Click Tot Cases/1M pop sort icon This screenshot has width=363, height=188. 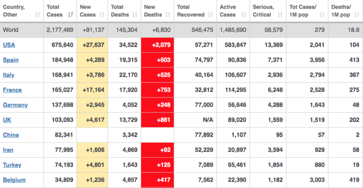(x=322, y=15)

---

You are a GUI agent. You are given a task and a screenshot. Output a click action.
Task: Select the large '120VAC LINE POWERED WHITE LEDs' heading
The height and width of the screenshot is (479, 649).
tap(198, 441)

» YOUR INSTRUCTIONS
Output the listing from the line containing "You are a GUI" through the line containing "tap(198, 441)" as a numbered list, leaving out blank lines.

» COMPLETE ANSWER
1. You are a GUI agent. You are given a task and a screenshot. Output a click action.
2. Task: Select the large '120VAC LINE POWERED WHITE LEDs' heading
3. The height and width of the screenshot is (479, 649).
4. tap(198, 441)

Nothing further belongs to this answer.